[[ GIVEN DATA open ]]

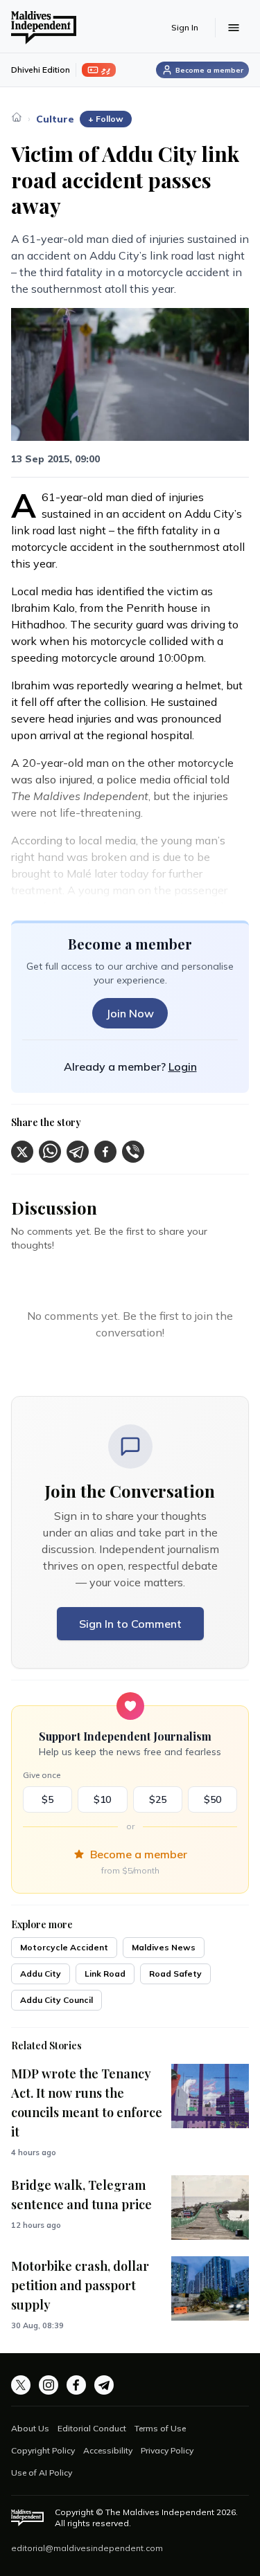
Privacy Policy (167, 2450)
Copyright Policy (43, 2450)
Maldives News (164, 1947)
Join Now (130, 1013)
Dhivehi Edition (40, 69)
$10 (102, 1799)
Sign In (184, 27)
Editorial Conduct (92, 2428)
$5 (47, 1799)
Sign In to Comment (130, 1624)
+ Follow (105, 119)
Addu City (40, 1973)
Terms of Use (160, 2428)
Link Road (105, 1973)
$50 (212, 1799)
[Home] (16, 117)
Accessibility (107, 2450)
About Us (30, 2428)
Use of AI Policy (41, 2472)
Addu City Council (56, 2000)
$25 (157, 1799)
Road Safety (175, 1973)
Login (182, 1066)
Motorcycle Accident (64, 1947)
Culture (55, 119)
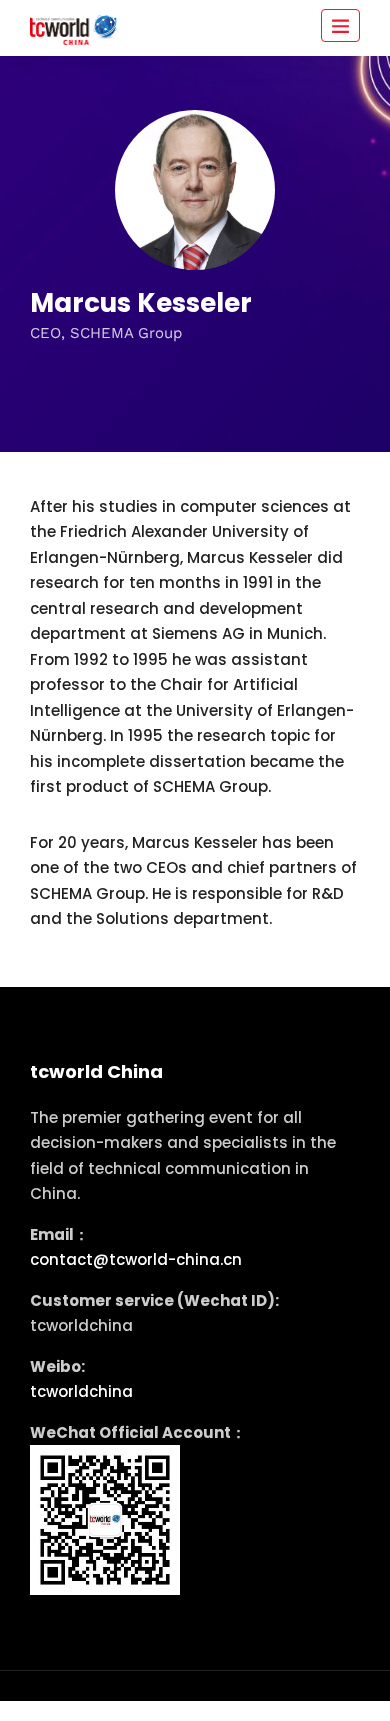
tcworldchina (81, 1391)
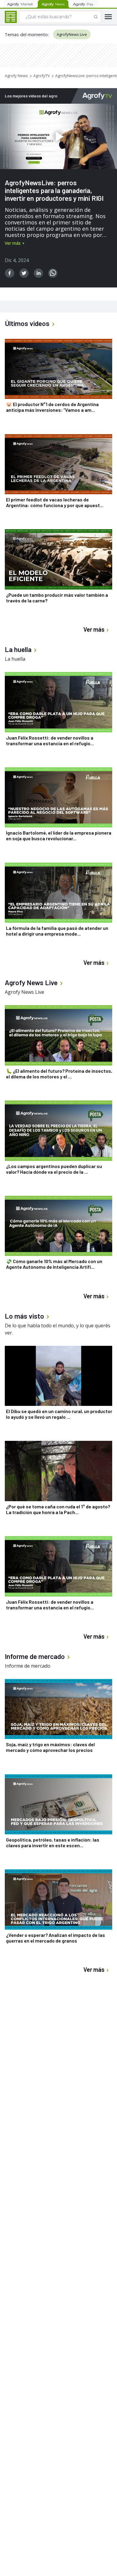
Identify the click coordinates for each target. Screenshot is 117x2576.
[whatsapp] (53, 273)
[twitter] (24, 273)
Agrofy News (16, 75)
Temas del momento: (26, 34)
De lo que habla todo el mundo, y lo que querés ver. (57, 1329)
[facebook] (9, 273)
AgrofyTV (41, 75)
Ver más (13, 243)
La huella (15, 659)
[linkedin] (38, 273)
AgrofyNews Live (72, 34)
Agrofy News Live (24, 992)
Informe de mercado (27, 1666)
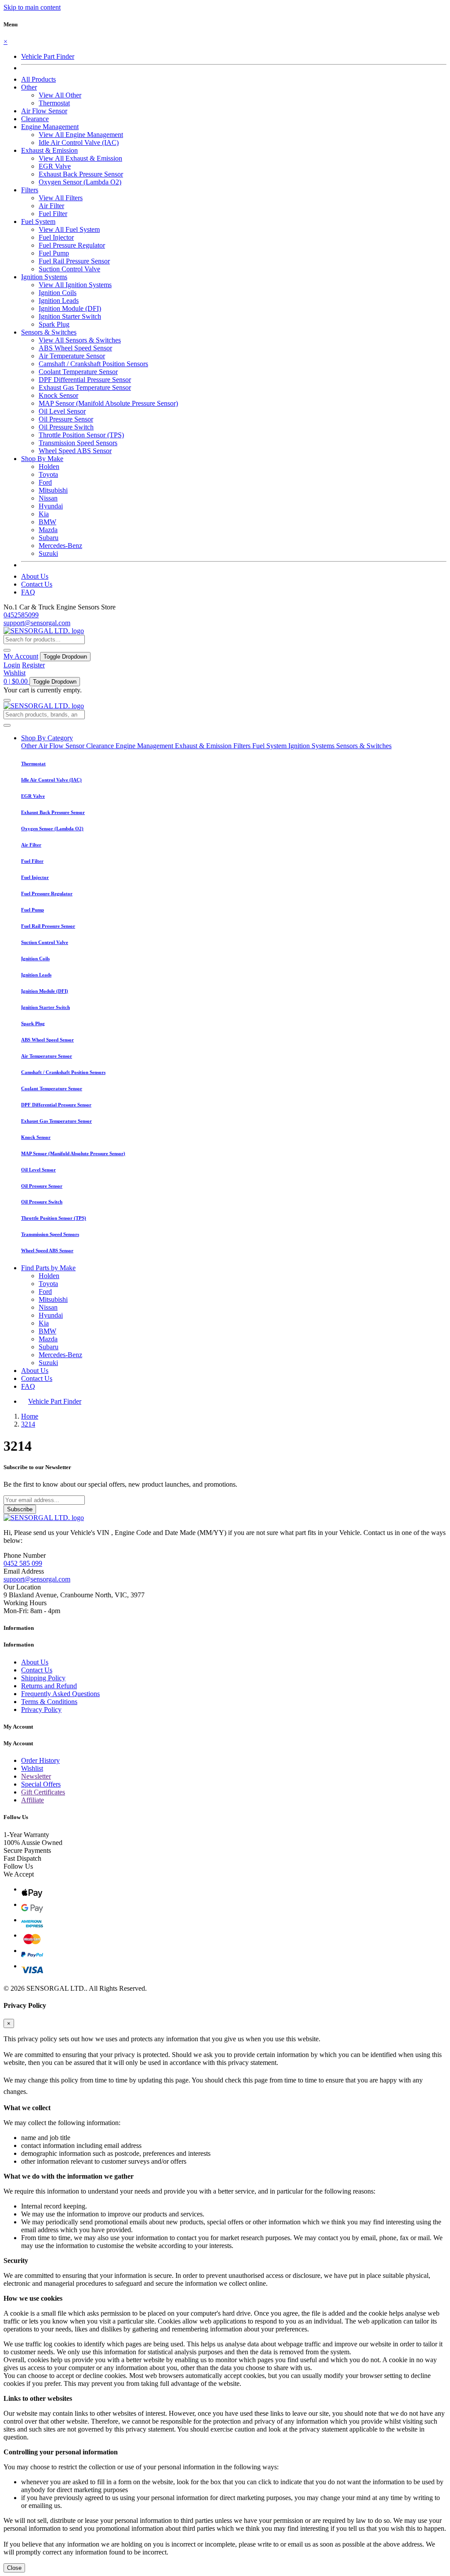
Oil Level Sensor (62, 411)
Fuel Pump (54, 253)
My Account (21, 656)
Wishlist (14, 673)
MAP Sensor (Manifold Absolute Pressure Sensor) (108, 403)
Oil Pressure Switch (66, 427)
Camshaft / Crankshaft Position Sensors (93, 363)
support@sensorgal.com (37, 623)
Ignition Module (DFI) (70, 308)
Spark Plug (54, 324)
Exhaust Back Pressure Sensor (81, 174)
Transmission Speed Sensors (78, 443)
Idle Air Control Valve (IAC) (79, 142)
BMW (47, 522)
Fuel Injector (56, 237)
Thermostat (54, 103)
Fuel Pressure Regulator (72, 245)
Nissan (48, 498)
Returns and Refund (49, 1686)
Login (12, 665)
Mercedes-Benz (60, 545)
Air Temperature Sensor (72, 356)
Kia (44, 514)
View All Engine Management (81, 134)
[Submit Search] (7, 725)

[[ GIVEN DATA closed ]]
[[ GIVEN DATA open ]]

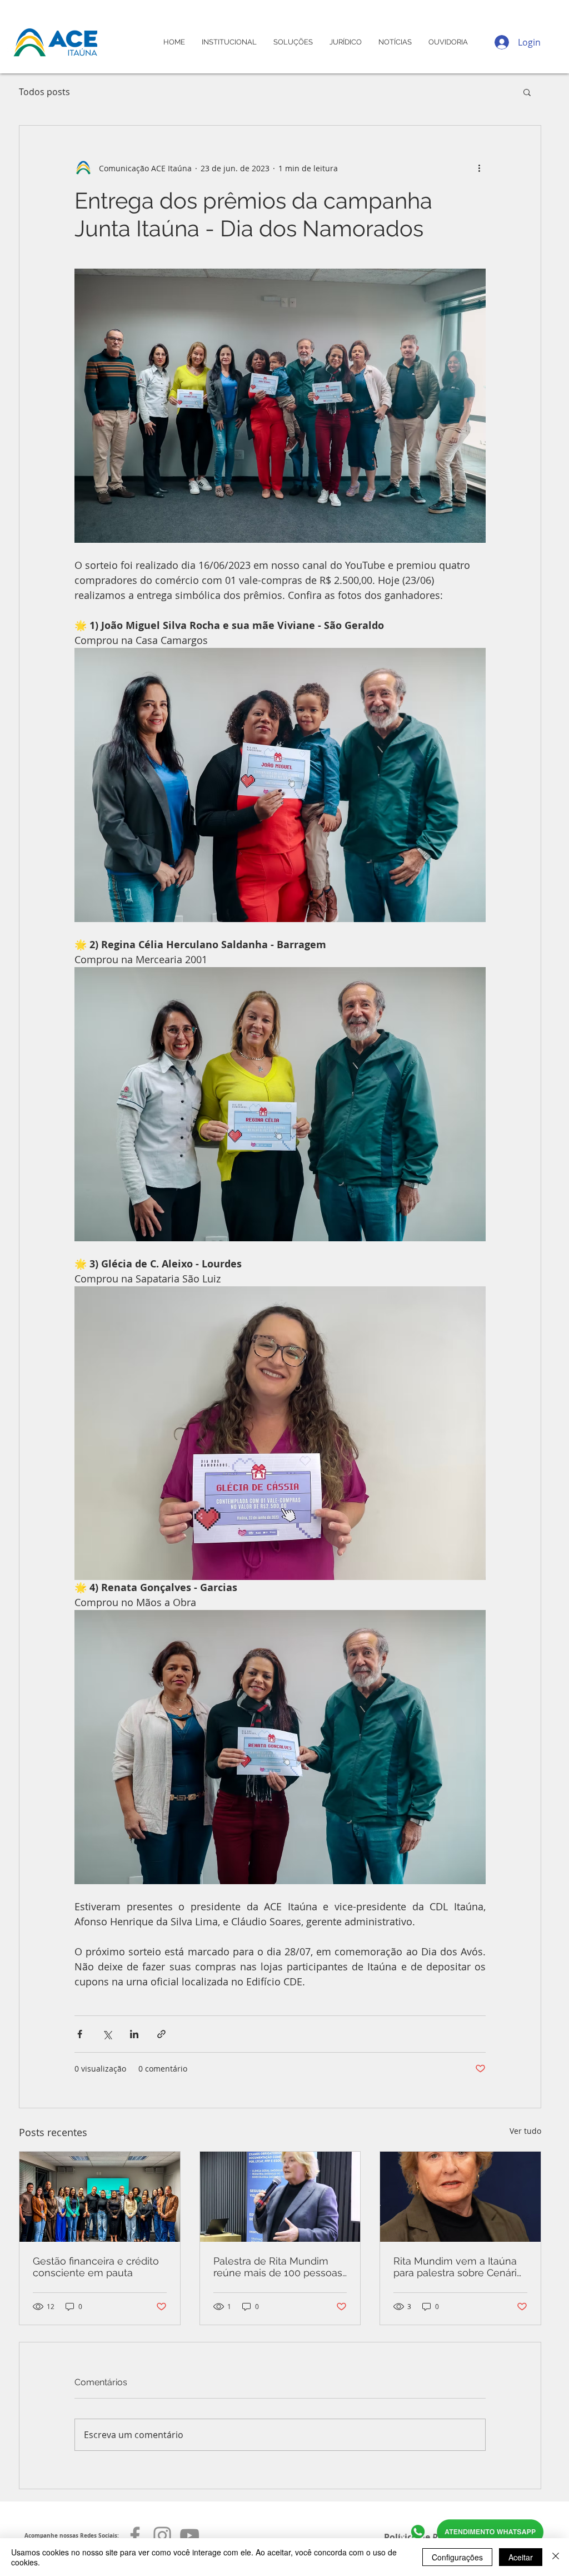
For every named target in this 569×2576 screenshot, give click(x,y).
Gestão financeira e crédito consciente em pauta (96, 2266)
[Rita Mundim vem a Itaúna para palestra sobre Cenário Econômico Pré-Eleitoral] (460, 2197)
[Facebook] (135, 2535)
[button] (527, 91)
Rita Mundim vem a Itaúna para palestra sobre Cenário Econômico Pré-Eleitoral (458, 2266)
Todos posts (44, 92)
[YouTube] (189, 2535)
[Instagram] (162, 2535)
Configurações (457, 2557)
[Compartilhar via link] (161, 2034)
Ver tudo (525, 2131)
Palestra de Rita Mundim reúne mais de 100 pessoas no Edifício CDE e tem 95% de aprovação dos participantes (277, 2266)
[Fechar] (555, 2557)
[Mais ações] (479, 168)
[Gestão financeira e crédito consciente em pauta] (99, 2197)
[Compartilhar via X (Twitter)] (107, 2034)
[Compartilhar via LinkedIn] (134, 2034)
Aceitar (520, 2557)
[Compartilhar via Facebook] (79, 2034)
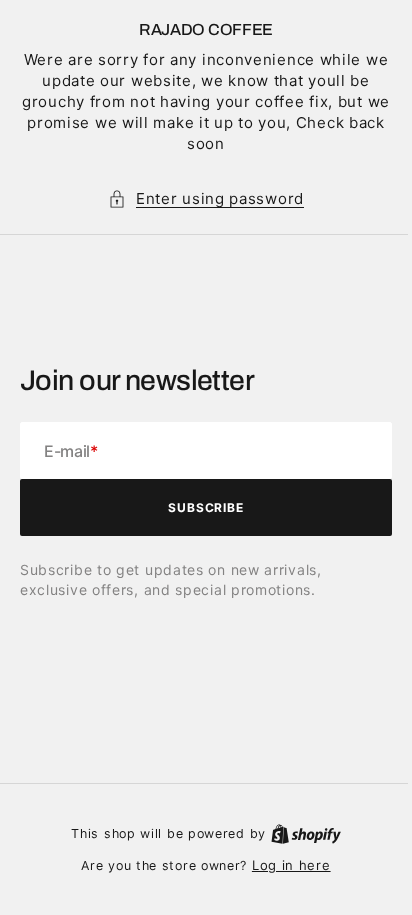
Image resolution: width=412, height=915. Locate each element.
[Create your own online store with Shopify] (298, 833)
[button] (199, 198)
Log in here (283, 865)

[[ GIVEN DATA closed ]]
[[ GIVEN DATA open ]]

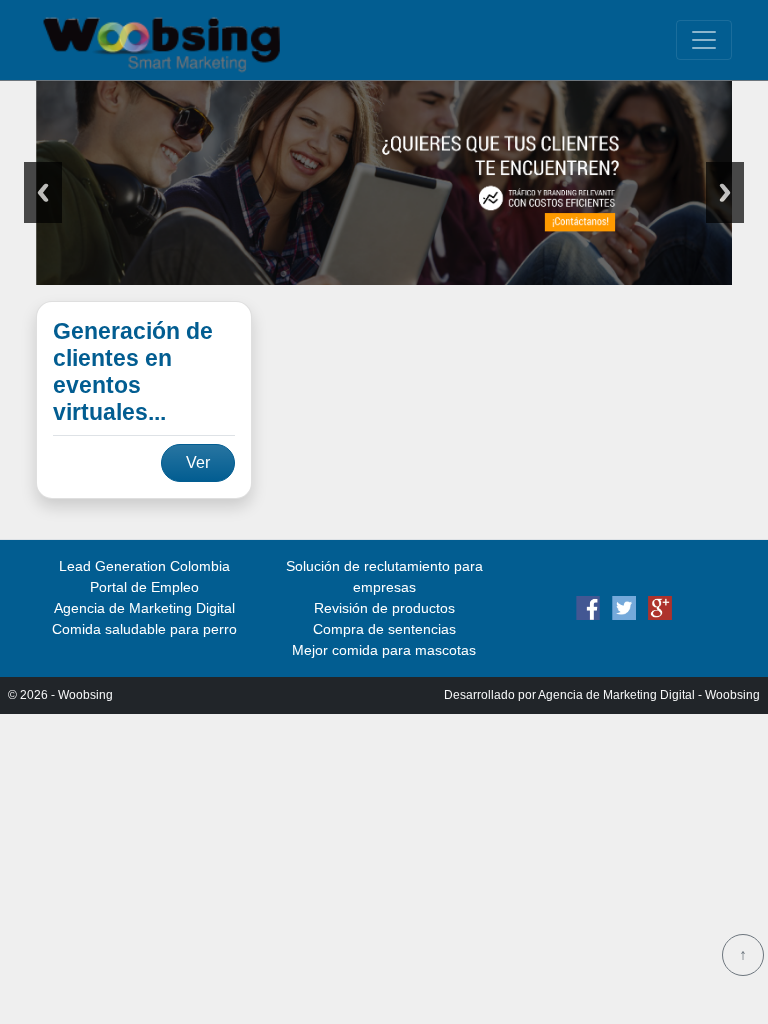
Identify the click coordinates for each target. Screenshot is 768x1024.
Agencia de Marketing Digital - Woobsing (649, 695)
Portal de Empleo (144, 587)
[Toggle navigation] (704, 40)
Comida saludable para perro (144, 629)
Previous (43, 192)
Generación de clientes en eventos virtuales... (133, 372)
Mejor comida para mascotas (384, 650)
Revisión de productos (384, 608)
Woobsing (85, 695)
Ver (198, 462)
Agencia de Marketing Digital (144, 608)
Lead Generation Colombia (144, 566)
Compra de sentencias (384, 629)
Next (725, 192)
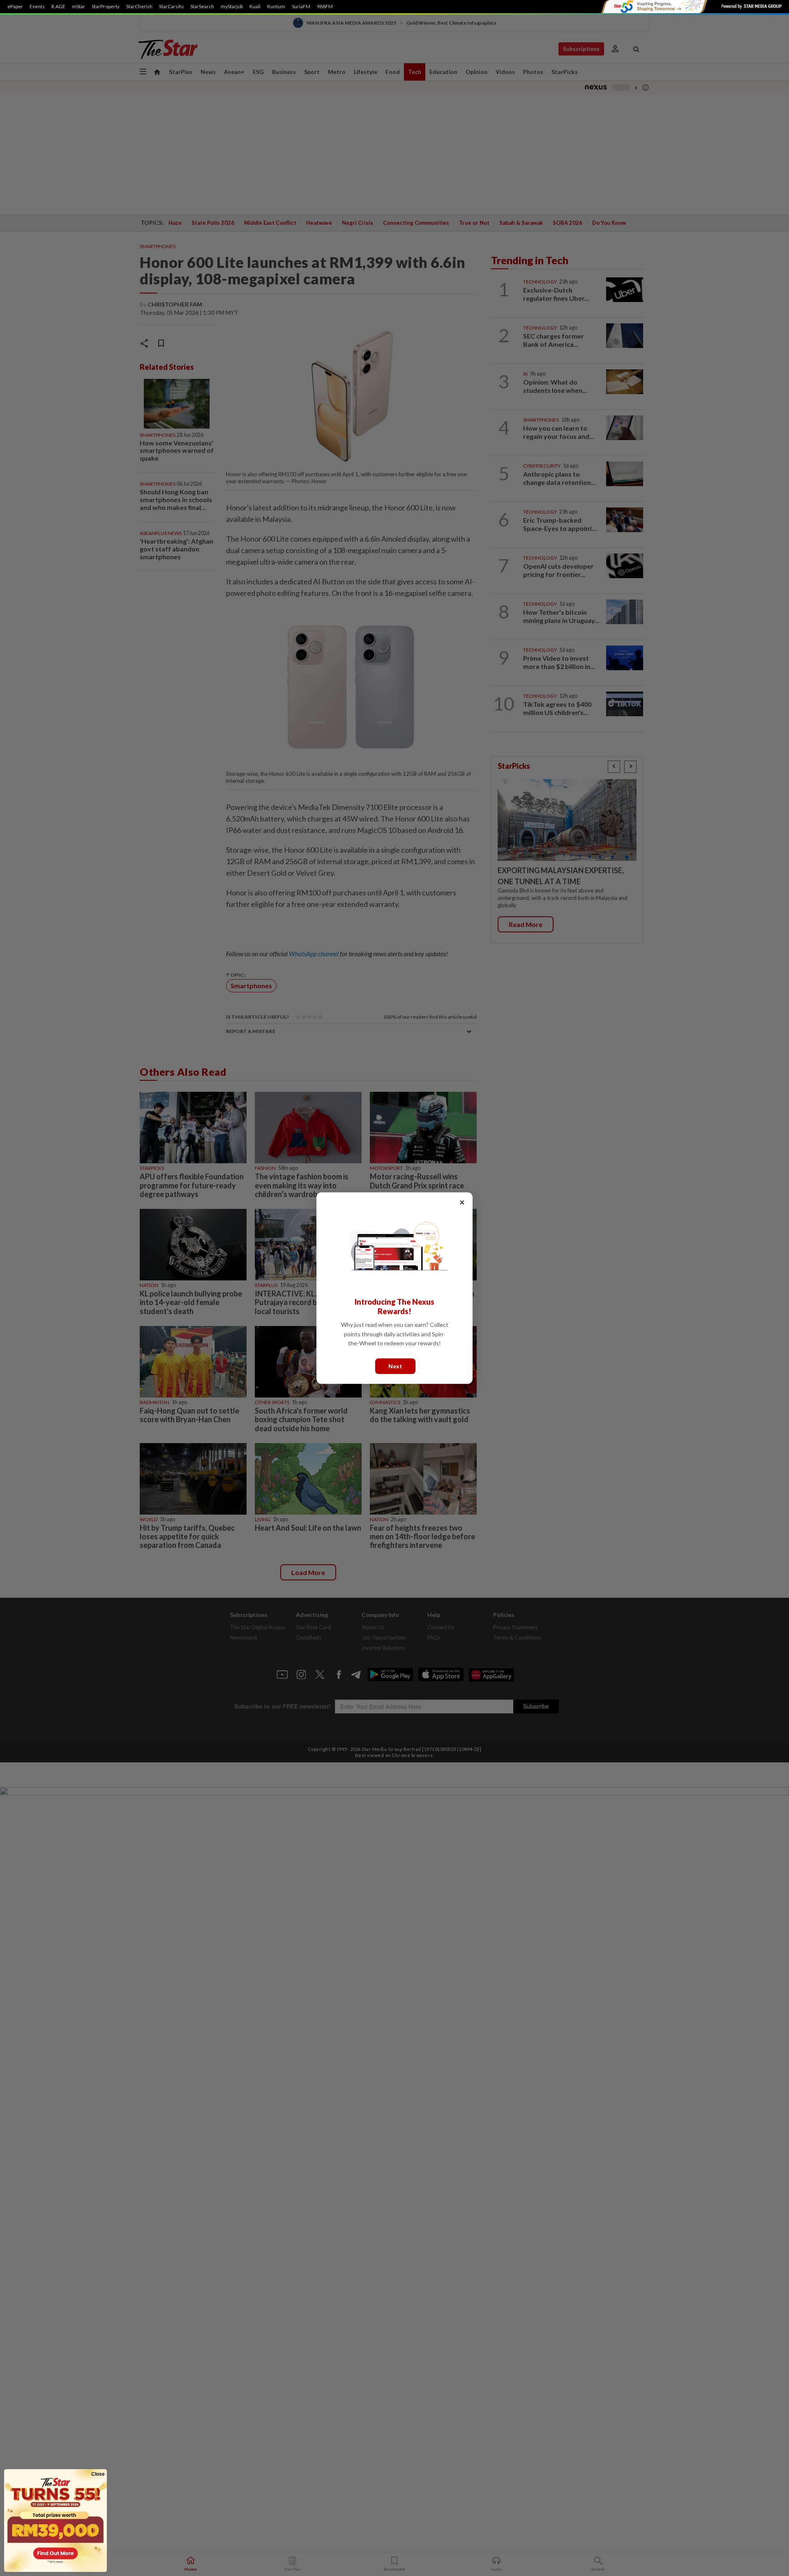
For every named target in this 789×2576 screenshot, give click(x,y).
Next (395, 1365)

[[ GIVEN DATA closed ]]

GOAL OF THE EXERCISE. In the data above, take the line with "Privacy Policy (167, 2450)", the line with "Wishlist (14, 673)", and every line between, and set them down exactly without pictures.

YOUR SOLUTION.
Privacy Policy (167, 2450)
Copyright Policy (43, 2450)
Maldives News (164, 1947)
Join Now (130, 1013)
Dhivehi Edition (40, 69)
$10 (102, 1799)
Sign In (184, 27)
Editorial Conduct (92, 2428)
$5 (47, 1799)
Sign In to Comment (130, 1624)
+ Follow (105, 119)
Addu City (40, 1973)
Terms of Use (160, 2428)
Link Road (105, 1973)
$50 (212, 1799)
[Home] (16, 117)
Accessibility (107, 2450)
About Us (30, 2428)
Use of AI Policy (41, 2472)
Addu City Council (56, 2000)
$25 (157, 1799)
Road Safety (175, 1973)
Login (182, 1066)
Motorcycle Accident (64, 1947)
Culture (55, 119)
tcworldchina (81, 1391)
Identify the click coordinates for each target. Screenshot is 117x2576.
[whatsapp] (53, 273)
[twitter] (24, 273)
Agrofy News (16, 75)
Temas del momento: (26, 34)
De lo que habla todo el mundo, y lo que querés ver. (57, 1329)
[facebook] (9, 273)
AgrofyTV (41, 75)
Ver más (13, 243)
La huella (15, 659)
[linkedin] (38, 273)
AgrofyNews Live (72, 34)
Agrofy News Live (24, 992)
Informe de mercado (27, 1666)
Oil Level Sensor (62, 411)
Fuel Pump (54, 253)
My Account (21, 656)
Wishlist (14, 673)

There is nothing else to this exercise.